Digitate wächst mit der Automatisierungslösung ignio um mehr als 100 Prozent bei Umsatz und Neukunden im Vergleich zum Vorjahr. Weltweit setzen mehr als 50 Kunden die Lösung ein, überwiegend Fortune-500- oder Global-2000-Unternehmen.

Weltweit agierende und komplexe Unternehmen verwalten mit ignio ihre IT-Infrastruktur, SAP-ERP-Umgebungen und Batch Workloads.

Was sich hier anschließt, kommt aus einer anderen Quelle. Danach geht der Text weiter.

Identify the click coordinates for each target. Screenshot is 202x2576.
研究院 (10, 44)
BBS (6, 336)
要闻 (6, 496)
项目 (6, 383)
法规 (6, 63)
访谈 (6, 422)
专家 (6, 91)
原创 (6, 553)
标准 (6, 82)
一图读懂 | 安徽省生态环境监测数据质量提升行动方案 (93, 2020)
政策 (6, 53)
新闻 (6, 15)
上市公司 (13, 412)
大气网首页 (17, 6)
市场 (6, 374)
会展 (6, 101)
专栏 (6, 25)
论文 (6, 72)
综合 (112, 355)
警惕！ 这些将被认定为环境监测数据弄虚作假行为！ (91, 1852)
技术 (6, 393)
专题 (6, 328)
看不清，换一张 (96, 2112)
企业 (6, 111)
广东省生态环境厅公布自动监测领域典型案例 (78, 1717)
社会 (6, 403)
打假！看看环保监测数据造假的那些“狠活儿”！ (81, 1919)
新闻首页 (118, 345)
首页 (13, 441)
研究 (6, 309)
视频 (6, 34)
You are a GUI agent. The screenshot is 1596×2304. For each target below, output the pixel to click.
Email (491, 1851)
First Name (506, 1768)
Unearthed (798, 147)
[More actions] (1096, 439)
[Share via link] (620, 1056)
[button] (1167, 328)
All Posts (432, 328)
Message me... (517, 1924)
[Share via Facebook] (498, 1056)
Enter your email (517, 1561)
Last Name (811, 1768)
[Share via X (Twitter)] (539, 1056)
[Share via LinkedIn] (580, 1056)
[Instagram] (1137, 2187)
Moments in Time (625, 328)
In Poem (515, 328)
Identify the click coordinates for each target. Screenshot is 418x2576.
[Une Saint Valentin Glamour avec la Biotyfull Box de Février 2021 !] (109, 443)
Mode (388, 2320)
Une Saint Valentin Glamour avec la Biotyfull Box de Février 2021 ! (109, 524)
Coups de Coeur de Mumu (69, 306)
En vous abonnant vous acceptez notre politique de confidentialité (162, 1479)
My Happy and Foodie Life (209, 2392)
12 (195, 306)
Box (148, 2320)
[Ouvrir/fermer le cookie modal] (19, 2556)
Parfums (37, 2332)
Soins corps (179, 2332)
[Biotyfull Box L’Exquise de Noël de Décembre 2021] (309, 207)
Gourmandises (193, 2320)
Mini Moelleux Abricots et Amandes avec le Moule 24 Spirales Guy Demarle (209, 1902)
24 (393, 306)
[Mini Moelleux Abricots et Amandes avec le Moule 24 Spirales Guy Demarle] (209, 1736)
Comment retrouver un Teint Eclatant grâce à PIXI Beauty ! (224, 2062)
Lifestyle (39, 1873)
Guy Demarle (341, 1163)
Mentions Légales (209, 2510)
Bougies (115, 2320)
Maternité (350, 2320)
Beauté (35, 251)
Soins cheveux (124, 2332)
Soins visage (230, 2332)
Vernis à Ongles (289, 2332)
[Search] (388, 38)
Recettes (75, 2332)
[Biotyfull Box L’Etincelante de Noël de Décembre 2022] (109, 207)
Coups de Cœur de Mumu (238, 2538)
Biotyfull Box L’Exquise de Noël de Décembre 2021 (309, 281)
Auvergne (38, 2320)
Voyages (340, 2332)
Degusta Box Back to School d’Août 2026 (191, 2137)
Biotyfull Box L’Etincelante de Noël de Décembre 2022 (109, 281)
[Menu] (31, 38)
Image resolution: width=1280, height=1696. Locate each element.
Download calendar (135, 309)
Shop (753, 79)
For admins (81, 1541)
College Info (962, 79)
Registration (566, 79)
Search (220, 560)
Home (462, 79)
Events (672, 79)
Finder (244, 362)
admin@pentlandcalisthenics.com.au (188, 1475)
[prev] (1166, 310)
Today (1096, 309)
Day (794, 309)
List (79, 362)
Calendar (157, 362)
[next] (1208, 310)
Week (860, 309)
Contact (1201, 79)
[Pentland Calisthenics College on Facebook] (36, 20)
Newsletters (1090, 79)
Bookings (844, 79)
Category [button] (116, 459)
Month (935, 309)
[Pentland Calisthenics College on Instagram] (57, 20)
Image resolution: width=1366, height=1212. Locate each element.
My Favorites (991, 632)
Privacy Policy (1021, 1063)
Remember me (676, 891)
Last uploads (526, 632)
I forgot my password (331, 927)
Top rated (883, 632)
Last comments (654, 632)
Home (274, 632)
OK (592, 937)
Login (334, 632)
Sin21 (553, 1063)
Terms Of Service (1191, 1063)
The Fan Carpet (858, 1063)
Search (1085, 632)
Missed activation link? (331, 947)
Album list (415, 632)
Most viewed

Dabei profitieren Kunden bereits nach wenigen Wochen nach der Implementierung von ersten Ergebnissen wie der vereinfachten Verwaltung der Systeme, höheren Effizienz und besserer Kontrolle über kritische Aspekte des IT-Betriebs.

Zu den Kunden gehören die Aldo Group, ein in mehr als 100 Ländern präsentes Unternehmen für Schuhe und Accessoires, und die kanadische Einzelhandelskette Loblaw. „Wir haben uns aufgrund der sofort einsatzbereiten Funktionen sowie der bereits vorhandenen Kenntnisse des IT- und SAP-Betriebs für ignio entschieden”, sagt Ugo Orsi, Vice President für IT Operations bei Loblaw. „Dadurch war eine schnelle Einführung der KI bei Loblaw möglich und ist die Grundlage für einen selbstheilenden, automatisierten IT-Betrieb – ignio ist hier der Dreh- und Angelpunkt unseres Transformationsprogramms.“

Neues Partnerprogramm gegründet
ignio hat mehr als 75 Patente in den Bereichen KI, maschinelles Lernen und intelligente Automatisierung angemeldet. Entwickelt wurde die Lösung in den Innovationszentren von Tata Consultancy Services (TCS). Vor drei Jahren folgte die Ausgründung in das Unternehmen Digitate, das weiter zu TCS gehört.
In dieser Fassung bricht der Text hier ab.